From the Texas Tribune: Effectively dealing a final blow to President Obama’s controversial executive immigration order, the U.S. Supreme Court announced Thursday that it had failed to produce a majority opinion on the policy — meaning that the U.S. 5th Circuit Court of Appeals’ November 2015 decision rejecting the policy will stand.

The program had been blocked in February 2015 by a Brownsville-based federal judge, Andrew Hanen, days before it was scheduled to begin.

Deferred Action for Parents of Americans and Lawful Permanent Residents, or DAPA, was announced in November 2014 and could have granted deportation relief to more than 4 million people living in the country illegally — including more than 1 million undocumented immigrants in Texas. The program would also have allowed the immigrants to apply for renewable work permits if they have lived in the country for more than five years, pass background checks and pay fines.

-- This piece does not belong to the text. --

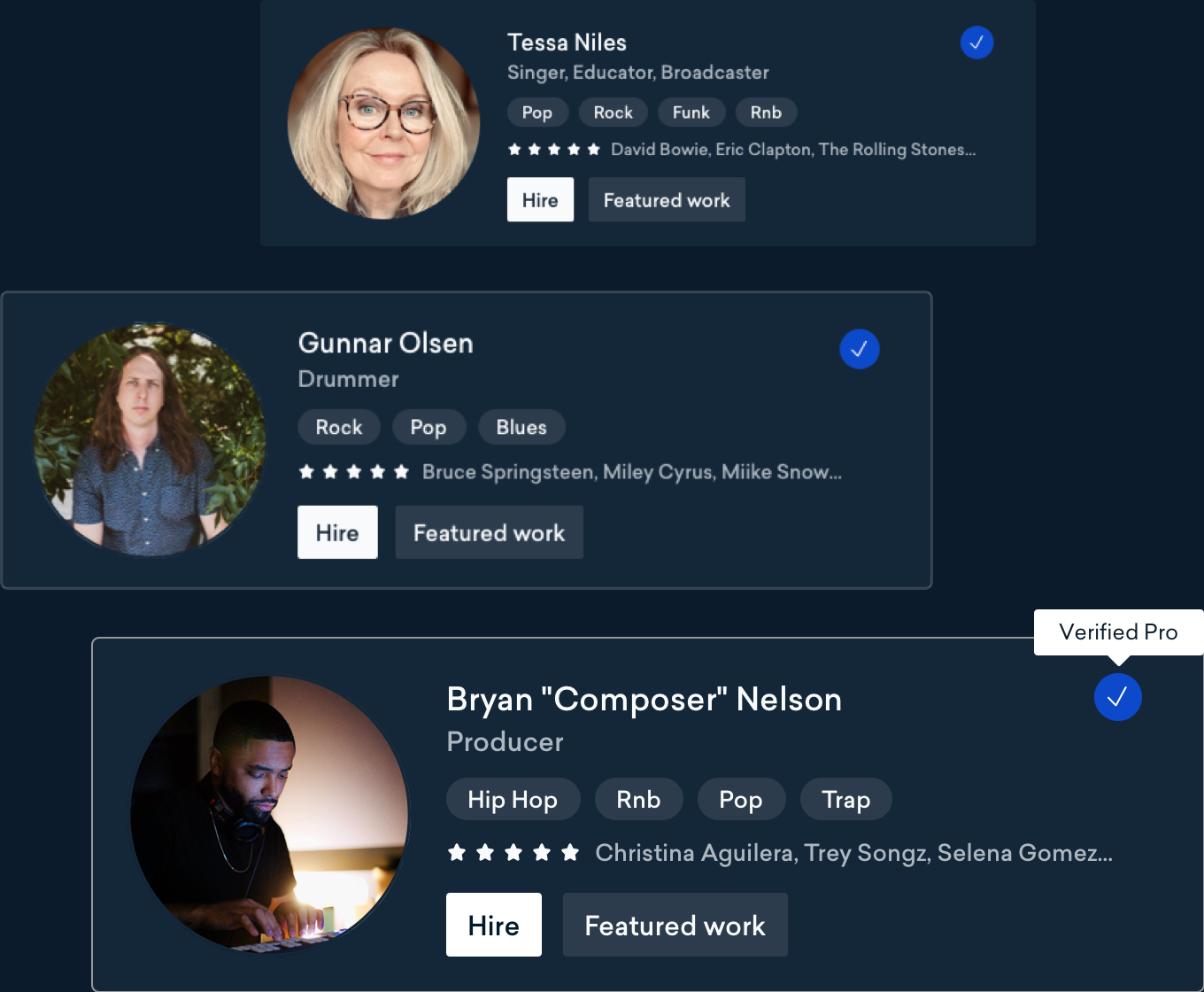Click Tessa Niles' five-star rating
This screenshot has height=992, width=1204.
pyautogui.click(x=554, y=150)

As of 2015, about 533,000 undocumented immigrants in Texas — roughly 40 percent of the state’s undocumented-immigrant population — had children legally in the country,according to the Washington-based Migration Policy Institute. About 1.17 million undocumented immigrants living in Texas have been in the country for at least five years, including about 222,000 who have lived here for more than 20 years.

Texas and 16 other states initially sued the Obama administration in early December 2014 after the executive action was announced; eight others eventually signed on. Hanen’s decision was upheld twice by the U.S. 5th Circuit Court of Appeals.

In arguments before the Supreme Court in April, attorneys for the state of Texas accused the president of circumventing Congress with the unilateral action on immigration. They added in court documents that the state would be “irreparably harmed” by having to pay to process driver’s licenses for the applicants and give them benefits. 

But the Obama administration countered by saying Texas does not have standing to sue the government and that the president isn’t granting people in the country illegally a free pass. Instead, he’s telling immigration agents to use their limited resources to deport criminals and felons, while simultaneously allowing immigrants deemed low-priority to work and stay with their families.